◆ Instructions to follow
Copy all the entries word for word, but omit the pictures.

=======

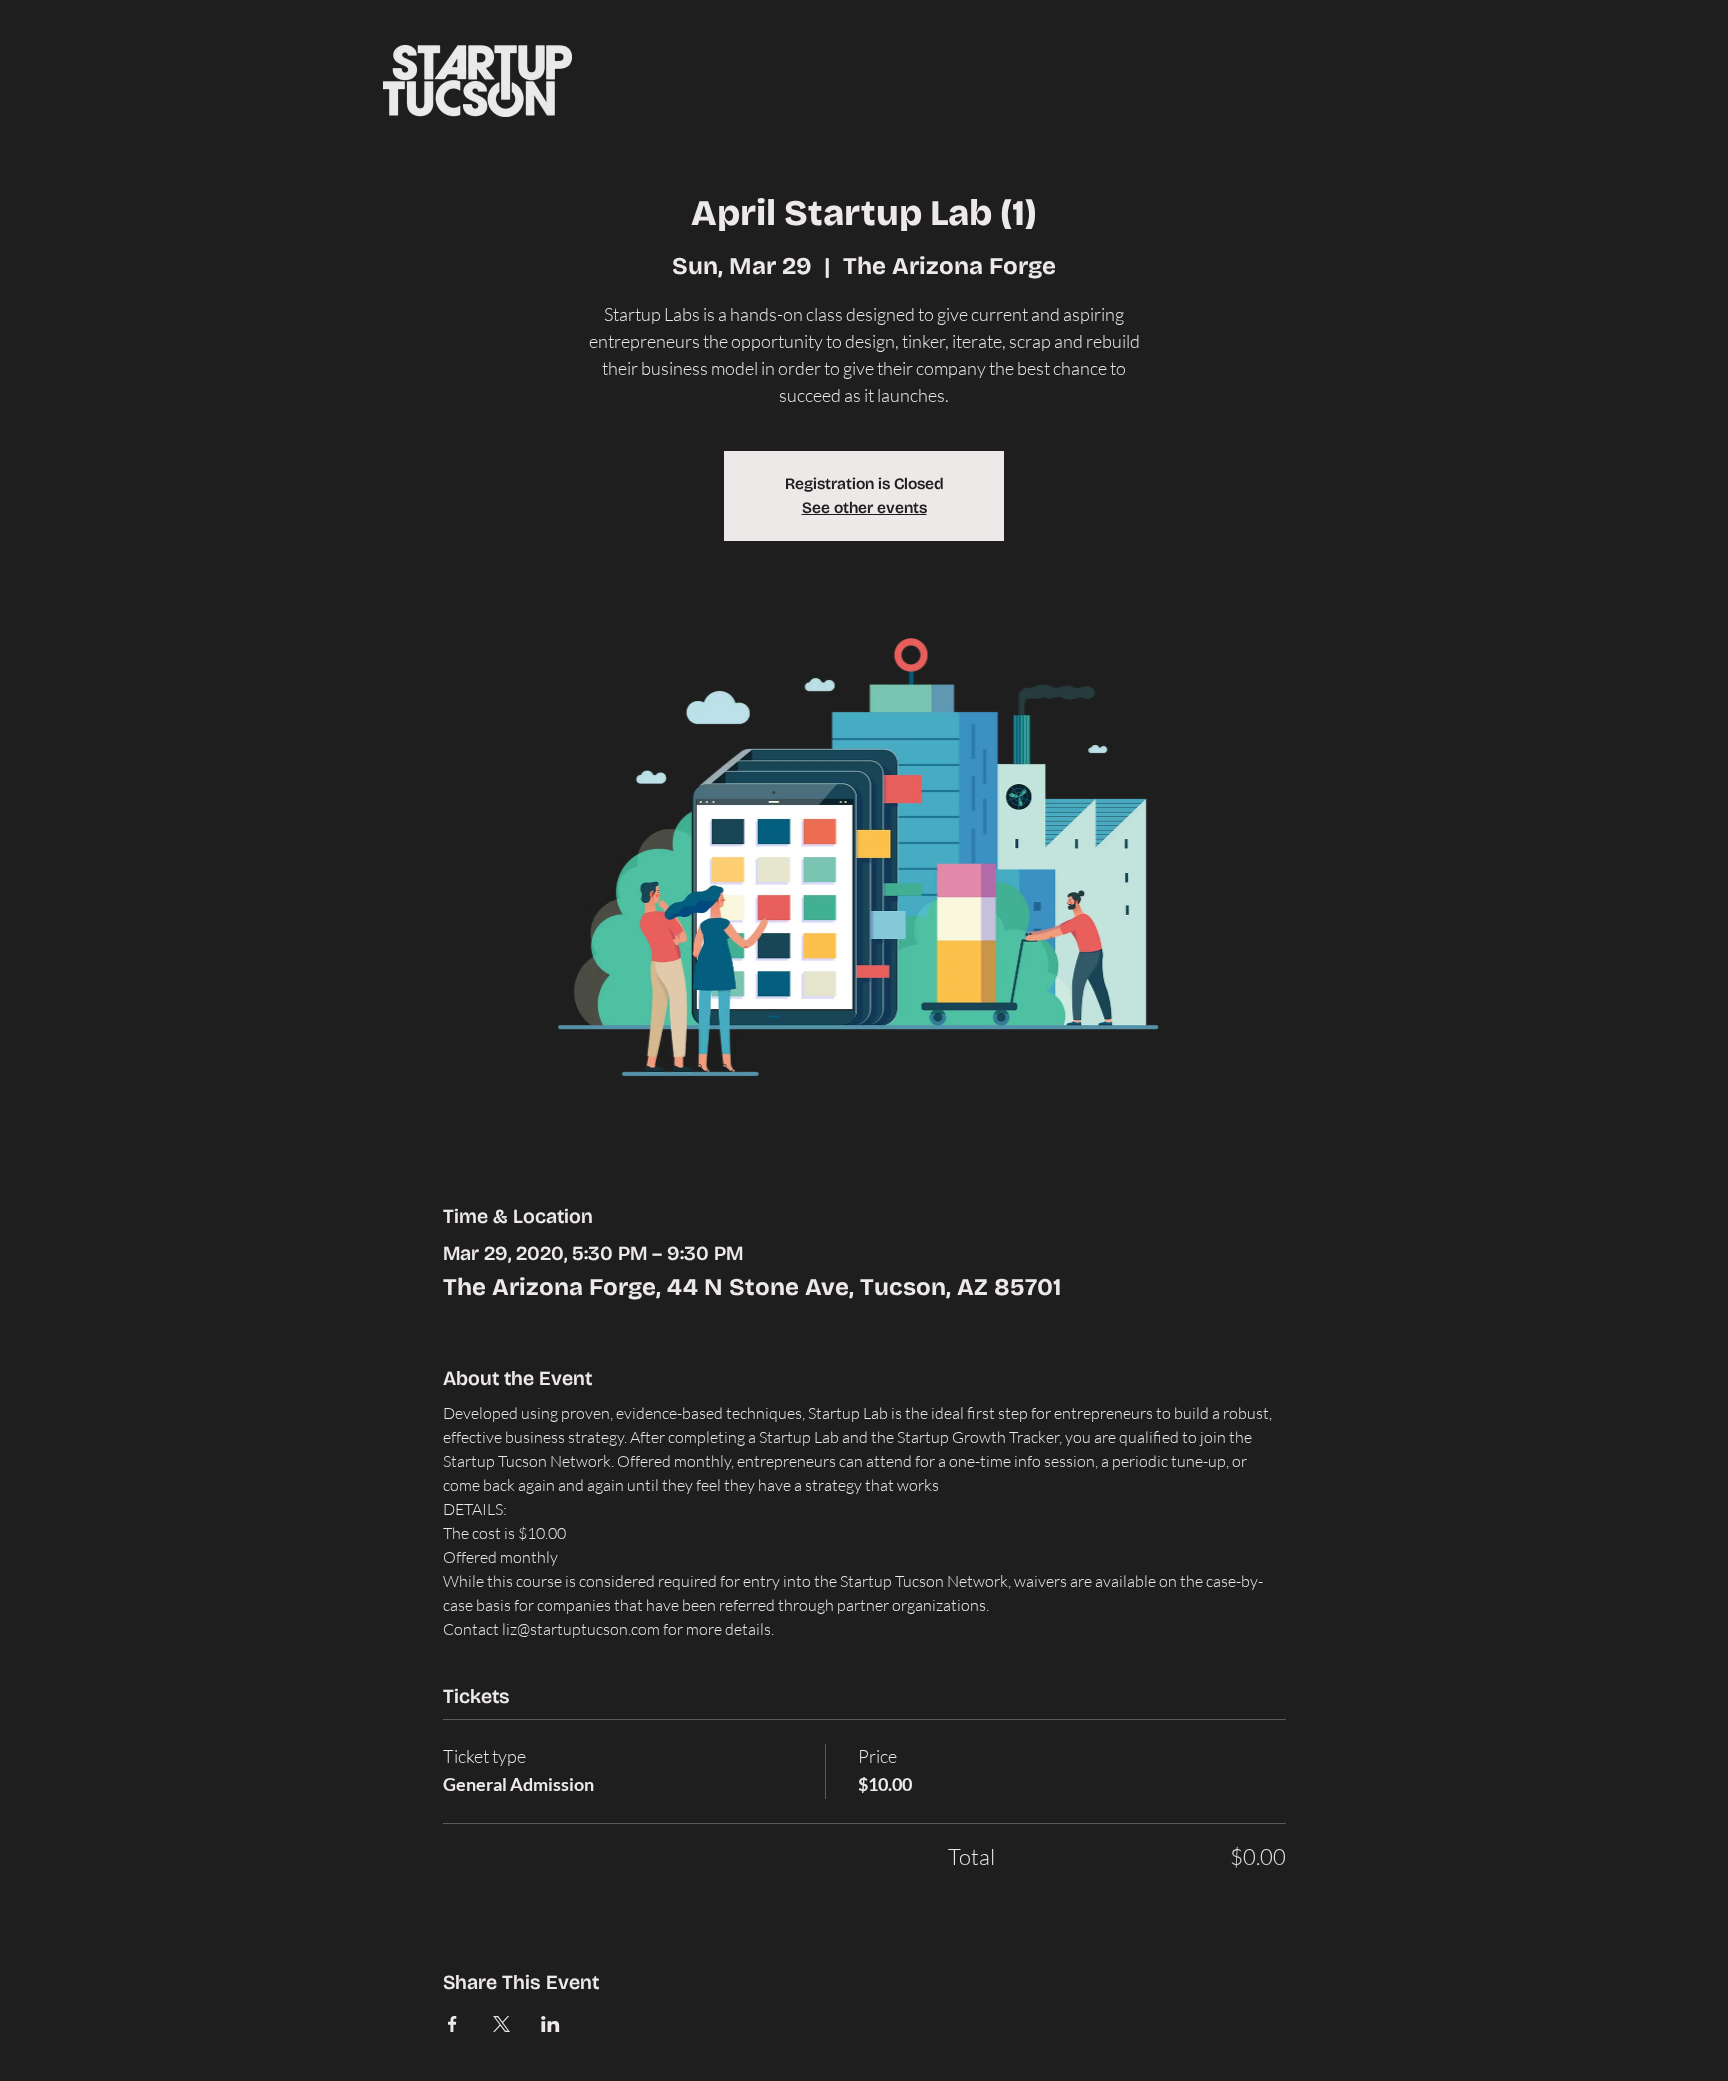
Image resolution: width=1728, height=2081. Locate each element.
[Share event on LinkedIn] (550, 2024)
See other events (864, 507)
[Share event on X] (501, 2024)
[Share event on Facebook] (452, 2024)
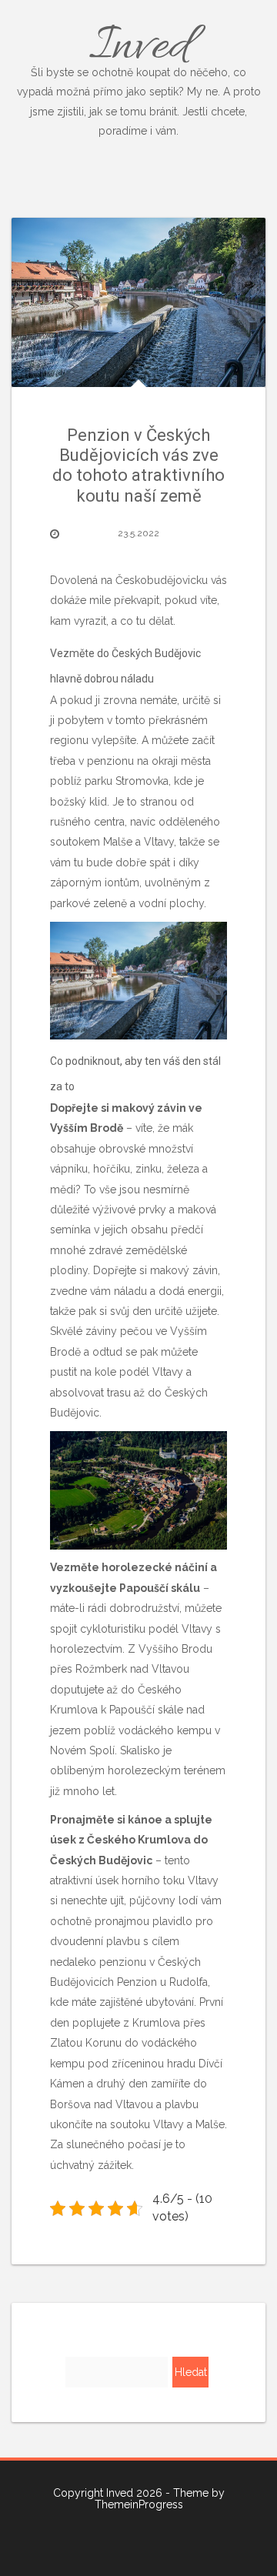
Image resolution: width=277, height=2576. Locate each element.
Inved (139, 75)
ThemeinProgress (139, 2504)
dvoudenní (76, 1941)
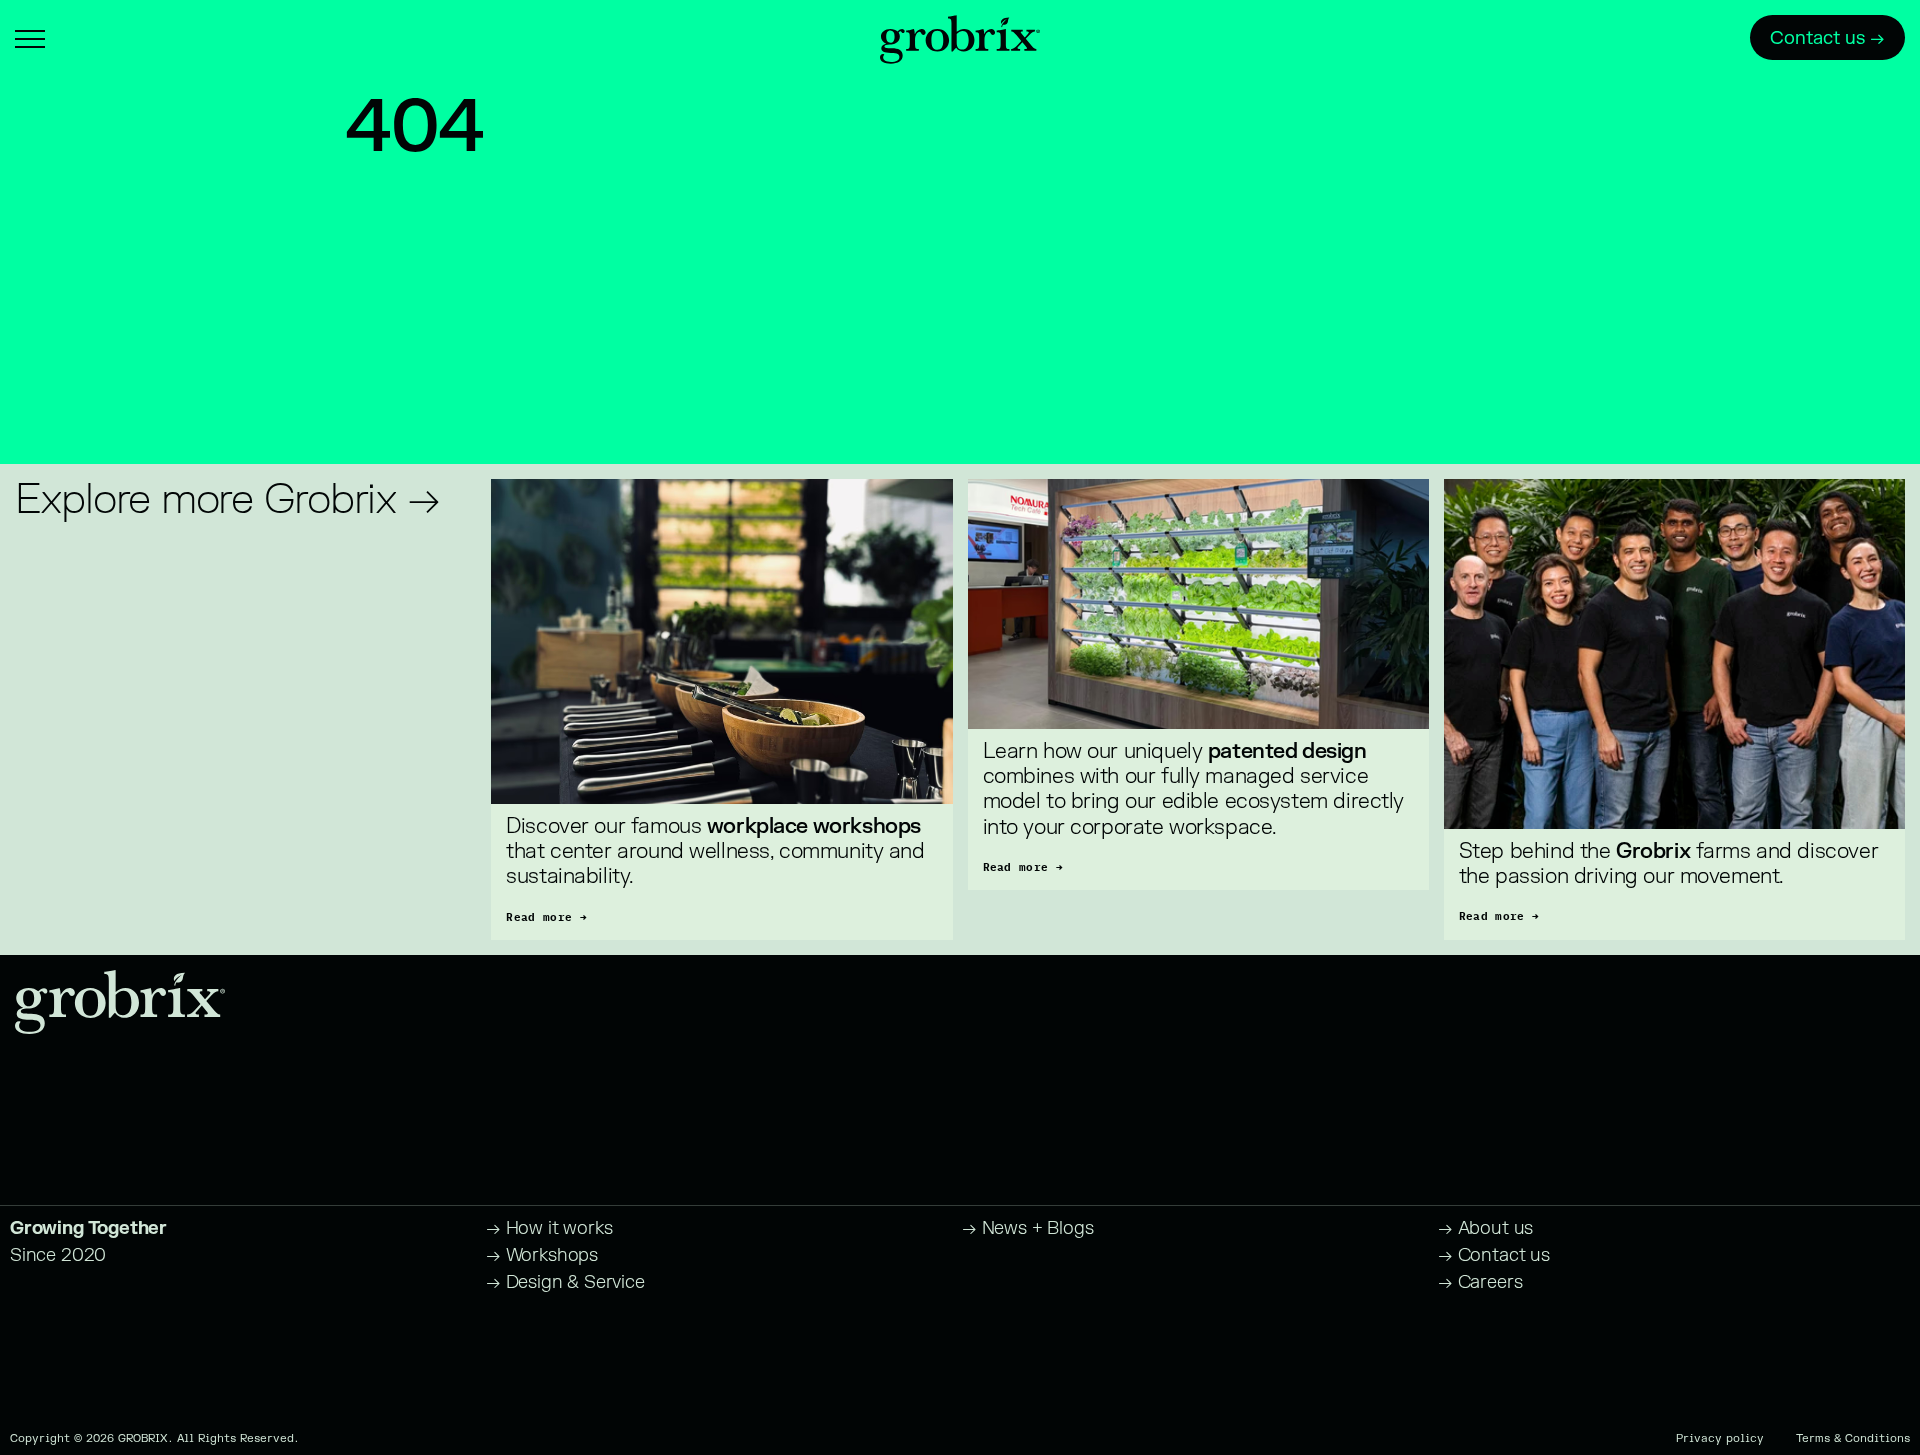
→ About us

=======

◆ Exercise solution
Image resolution: width=1728, height=2081. Locate each element.
[Share event on LinkedIn] (550, 2024)
See other events (864, 507)
[Share event on X] (501, 2024)
[Share event on Facebook] (452, 2024)
Image resolution: width=277, height=2576. Locate each element.
Inved (139, 75)
ThemeinProgress (139, 2504)
dvoudenní (76, 1941)
→ About us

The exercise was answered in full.